> _WRITTEN EXERCISE_: In the records below, change "Legal documents" to "Legal notices" and write out every line again with nothing else altered.

> _TASK INPUT_:

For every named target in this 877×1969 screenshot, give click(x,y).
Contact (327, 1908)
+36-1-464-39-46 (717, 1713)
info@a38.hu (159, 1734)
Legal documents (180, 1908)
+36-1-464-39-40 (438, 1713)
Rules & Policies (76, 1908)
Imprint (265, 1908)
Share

> _ANSWER TO THIS TASK_:
For every named target in this 877×1969 screenshot, give click(x,y).
Contact (327, 1908)
+36-1-464-39-46 (717, 1713)
info@a38.hu (159, 1734)
Legal notices (180, 1908)
+36-1-464-39-40 (438, 1713)
Rules & Policies (76, 1908)
Imprint (265, 1908)
Share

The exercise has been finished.